Here is a combination of your code and the example provided in the code
from sklearn import datasets, linear_model
from sklearn.model_selection import cross_val_predict, KFold
from sklearn.metrics import accuracy_score
diabetes = datasets.load_diabetes()
X = diabetes.data[:400]
y = diabetes.target[:400]
cv = KFold(n_splits=20)
lasso = linear_model.Lasso()
y_pred = cross_val_predict(lasso, X, y, cv=cv)
accuracy = accuracy_score(y_pred.astype(int), y.astype(int))
print(accuracy)
# >>> 0.0075
Finally, to answer your question: "No, the accuracy is not averaged for each fold"
I would like to add an option for a quick and easy answer, above what the previous developers contributed.
If you take micro average of F1 you will essentially be getting the accuracy rate.
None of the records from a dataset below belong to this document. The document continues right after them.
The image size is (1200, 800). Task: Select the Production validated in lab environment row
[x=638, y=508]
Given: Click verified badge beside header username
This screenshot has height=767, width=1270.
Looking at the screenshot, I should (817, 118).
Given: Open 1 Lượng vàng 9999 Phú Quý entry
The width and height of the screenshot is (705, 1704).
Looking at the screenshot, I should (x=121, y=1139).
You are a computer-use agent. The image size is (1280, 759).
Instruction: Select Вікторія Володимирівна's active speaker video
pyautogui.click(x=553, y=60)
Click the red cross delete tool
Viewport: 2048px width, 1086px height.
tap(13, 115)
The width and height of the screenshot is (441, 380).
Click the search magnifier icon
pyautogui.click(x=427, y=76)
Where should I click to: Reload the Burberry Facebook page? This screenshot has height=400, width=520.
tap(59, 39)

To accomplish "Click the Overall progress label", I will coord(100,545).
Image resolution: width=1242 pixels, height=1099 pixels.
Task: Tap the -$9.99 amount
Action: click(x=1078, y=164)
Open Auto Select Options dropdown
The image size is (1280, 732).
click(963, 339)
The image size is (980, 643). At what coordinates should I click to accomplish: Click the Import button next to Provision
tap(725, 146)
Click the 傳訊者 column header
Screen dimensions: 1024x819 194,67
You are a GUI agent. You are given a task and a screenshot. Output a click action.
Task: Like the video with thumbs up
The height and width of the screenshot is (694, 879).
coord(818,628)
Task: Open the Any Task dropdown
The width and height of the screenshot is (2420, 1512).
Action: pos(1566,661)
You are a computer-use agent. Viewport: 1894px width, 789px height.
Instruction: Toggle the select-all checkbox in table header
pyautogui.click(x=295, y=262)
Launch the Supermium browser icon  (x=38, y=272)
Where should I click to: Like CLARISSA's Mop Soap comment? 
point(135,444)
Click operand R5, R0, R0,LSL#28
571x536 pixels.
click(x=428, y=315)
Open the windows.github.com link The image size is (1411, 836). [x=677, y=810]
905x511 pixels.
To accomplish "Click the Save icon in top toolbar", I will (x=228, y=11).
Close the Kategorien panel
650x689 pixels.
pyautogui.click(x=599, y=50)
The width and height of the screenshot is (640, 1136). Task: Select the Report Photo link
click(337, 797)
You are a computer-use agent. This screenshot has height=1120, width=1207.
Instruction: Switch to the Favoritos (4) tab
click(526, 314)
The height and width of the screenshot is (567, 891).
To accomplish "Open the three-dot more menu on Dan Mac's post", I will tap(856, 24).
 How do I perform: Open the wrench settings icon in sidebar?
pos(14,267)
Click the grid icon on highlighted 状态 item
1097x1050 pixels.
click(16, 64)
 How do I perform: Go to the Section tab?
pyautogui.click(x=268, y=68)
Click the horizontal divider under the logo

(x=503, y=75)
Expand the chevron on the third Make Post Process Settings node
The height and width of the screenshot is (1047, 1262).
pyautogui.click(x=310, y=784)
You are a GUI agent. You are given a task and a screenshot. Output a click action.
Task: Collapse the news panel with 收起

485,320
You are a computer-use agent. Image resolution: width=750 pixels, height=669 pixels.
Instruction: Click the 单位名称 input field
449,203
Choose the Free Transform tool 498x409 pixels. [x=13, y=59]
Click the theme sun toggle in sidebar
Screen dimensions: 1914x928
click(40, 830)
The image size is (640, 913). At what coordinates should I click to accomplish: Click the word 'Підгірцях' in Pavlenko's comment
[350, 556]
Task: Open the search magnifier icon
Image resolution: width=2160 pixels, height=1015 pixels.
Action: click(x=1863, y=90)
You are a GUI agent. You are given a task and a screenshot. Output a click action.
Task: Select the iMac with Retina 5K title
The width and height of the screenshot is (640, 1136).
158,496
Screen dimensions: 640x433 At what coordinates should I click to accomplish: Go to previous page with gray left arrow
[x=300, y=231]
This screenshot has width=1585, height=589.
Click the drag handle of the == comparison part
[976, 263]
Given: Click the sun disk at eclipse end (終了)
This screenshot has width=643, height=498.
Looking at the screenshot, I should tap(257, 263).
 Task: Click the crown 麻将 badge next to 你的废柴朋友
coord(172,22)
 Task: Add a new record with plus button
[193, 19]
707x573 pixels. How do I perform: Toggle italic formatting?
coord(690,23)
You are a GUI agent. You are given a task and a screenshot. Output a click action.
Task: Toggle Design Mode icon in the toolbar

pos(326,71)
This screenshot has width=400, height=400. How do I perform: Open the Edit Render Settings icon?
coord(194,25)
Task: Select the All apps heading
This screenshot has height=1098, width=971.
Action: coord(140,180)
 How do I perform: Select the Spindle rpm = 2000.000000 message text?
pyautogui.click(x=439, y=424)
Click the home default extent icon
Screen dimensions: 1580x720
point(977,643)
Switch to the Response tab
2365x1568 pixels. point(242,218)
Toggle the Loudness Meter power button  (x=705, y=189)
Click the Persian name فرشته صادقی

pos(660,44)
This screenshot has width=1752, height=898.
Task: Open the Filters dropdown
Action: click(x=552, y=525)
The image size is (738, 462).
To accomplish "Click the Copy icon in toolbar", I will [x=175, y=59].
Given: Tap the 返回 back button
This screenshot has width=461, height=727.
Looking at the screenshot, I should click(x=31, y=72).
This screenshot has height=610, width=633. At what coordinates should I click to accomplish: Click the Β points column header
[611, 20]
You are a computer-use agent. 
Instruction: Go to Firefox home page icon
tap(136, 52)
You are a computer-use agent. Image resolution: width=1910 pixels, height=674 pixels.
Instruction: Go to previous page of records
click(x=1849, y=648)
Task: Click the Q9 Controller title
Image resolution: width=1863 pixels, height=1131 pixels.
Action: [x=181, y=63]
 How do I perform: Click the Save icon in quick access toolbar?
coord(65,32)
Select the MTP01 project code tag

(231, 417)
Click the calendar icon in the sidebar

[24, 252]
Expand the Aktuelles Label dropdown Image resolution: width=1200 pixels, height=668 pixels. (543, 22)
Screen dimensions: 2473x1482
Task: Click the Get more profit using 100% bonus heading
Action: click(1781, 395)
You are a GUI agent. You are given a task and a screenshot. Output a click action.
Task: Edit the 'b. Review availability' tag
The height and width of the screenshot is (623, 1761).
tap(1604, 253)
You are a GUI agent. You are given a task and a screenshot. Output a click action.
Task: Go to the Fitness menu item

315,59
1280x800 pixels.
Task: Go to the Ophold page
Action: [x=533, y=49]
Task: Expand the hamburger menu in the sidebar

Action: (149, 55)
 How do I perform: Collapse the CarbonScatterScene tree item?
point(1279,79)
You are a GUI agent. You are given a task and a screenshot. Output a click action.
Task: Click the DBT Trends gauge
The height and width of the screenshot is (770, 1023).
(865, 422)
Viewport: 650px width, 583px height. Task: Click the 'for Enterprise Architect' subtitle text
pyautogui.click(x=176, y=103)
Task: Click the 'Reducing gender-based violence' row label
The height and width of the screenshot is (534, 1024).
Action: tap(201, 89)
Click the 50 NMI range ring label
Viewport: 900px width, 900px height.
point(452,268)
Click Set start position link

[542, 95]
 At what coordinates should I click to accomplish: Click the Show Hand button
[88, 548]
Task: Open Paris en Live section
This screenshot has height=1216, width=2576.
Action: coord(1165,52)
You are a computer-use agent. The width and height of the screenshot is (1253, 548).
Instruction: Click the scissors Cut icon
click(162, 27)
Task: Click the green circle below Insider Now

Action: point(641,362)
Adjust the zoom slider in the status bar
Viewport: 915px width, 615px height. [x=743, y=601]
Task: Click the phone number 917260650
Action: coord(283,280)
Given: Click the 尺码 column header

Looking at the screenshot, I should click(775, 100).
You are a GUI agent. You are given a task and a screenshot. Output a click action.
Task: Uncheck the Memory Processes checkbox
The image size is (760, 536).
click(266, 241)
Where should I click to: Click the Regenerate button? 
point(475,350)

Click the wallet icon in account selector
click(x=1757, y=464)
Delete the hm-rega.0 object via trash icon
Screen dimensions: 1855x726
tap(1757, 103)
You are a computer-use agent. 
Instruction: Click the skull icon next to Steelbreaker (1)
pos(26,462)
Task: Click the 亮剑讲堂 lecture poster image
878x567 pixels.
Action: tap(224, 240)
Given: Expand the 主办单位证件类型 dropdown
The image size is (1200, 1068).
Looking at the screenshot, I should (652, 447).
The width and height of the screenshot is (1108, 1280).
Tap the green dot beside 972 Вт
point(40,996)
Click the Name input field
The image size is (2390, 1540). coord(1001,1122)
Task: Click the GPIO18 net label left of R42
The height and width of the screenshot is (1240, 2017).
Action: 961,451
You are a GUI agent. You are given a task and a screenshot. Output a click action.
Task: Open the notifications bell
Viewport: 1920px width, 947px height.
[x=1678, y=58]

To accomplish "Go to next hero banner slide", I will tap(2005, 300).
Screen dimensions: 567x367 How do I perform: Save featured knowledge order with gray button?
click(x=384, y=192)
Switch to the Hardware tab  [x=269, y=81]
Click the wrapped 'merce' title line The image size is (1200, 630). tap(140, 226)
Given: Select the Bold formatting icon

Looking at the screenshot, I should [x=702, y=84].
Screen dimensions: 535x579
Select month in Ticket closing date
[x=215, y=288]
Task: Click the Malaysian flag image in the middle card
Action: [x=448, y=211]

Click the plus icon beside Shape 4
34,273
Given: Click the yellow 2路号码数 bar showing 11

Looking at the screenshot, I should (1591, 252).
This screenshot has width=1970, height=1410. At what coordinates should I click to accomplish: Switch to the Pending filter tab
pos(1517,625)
So for example that would be:
from sklearn.model_selection import cross_val_score, cross_val_predict
from sklearn.metrics import precision_recall_fscore_support as score
y_pred = cross_val_predict(lm,df,y,cv=5)
precision, recall, fscore, support = score(y, y_pred, average='micro')
print(fscore)
This works mathematically, since the micro average gives you the weighted average of the confusion matrix.
Good luck.
As it is written in the documenattion sklearn.model_selection.cross_val_predict :
It is not appropriate to pass these predictions into an evaluation
metric. Use
cross_validate to measure generalization error.